# Newb saying hello



## BillBCRX (Nov 24, 2021)

So my names Bill & I have a Honda CRX (imaginative username right).

My reasoning for being here is I have a Mk1 3.2 TT DSG drive train getting swapped into my CRX but with a Honda K20 engine that's turbocharged.

As I'm far from an expert with compatibility & any tricks (OEM VAG options not Honda to VAG) with the drive line parts I'm hoping you guys can help!

I'll put up a bit if a build thread on the other marks area as I guess that's the right place for me 😊

Bill


----------



## Hoggy (May 8, 2002)

Hi Bill, Welcome to the TTF.
Can't help, but best of luck with the swap, think you may need some.
Hoggy.


----------



## BillBCRX (Nov 24, 2021)

Thanks Hoggy,

I've been around racecars my whole life from 70's F1 & Can Am racecars to my own Hondas to working building rally/rallyx cars & helping friends with drag/time attack cars I've done & been involved in a fair few weird projects but I'm lacking in what parts fit what parts in the VAG world.

My build thread 

That's a link to the post I just made on here asking some of the questions I have following on from getting the swap in the chassis.


Cheers
Bill


----------



## Molinos (May 19, 2021)

Welcome Bill


----------



## DraymondRT (May 17, 2021)

Welcome aboard, Bill! Nice color


----------



## YELLOW_TT (Feb 25, 2004)

Welcome 😁


----------

— Listed records —
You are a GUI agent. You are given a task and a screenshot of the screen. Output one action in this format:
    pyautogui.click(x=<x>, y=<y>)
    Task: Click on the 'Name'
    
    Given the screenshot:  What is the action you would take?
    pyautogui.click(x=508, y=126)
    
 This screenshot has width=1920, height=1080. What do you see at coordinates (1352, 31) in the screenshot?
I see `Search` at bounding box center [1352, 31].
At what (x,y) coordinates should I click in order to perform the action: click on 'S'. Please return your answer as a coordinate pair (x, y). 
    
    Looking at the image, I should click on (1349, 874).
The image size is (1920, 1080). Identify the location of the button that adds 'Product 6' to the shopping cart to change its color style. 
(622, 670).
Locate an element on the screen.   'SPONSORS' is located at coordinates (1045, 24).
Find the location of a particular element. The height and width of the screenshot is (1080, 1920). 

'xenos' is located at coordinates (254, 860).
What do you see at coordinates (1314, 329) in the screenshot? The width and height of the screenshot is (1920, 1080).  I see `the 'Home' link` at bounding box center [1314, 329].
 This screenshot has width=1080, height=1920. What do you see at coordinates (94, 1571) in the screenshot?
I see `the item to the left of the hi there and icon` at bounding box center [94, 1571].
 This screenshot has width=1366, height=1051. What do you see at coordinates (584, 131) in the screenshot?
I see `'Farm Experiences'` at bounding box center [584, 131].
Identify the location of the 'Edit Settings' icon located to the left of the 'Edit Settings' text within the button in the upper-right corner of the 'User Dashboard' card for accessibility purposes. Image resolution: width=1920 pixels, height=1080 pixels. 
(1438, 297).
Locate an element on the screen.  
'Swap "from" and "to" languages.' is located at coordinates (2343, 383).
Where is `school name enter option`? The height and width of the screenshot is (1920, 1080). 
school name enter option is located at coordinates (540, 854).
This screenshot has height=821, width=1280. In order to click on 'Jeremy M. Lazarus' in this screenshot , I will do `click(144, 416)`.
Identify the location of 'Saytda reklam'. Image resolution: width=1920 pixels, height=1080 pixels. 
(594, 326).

— Directions for this task —
Summarize the forum thread in two sentences.

— Result —
Bill, a Honda CRX owner, joins the forum while a Mk1 3.2 TT DSG drivetrain is being swapped into the CRX with a turbocharged Honda K20 engine, and asks for help with which VAG drive line parts are compatible. Bill describes a lifetime around racecars but little knowledge of VAG parts and links a build thread, while several members welcome Bill and one wishes luck with the swap.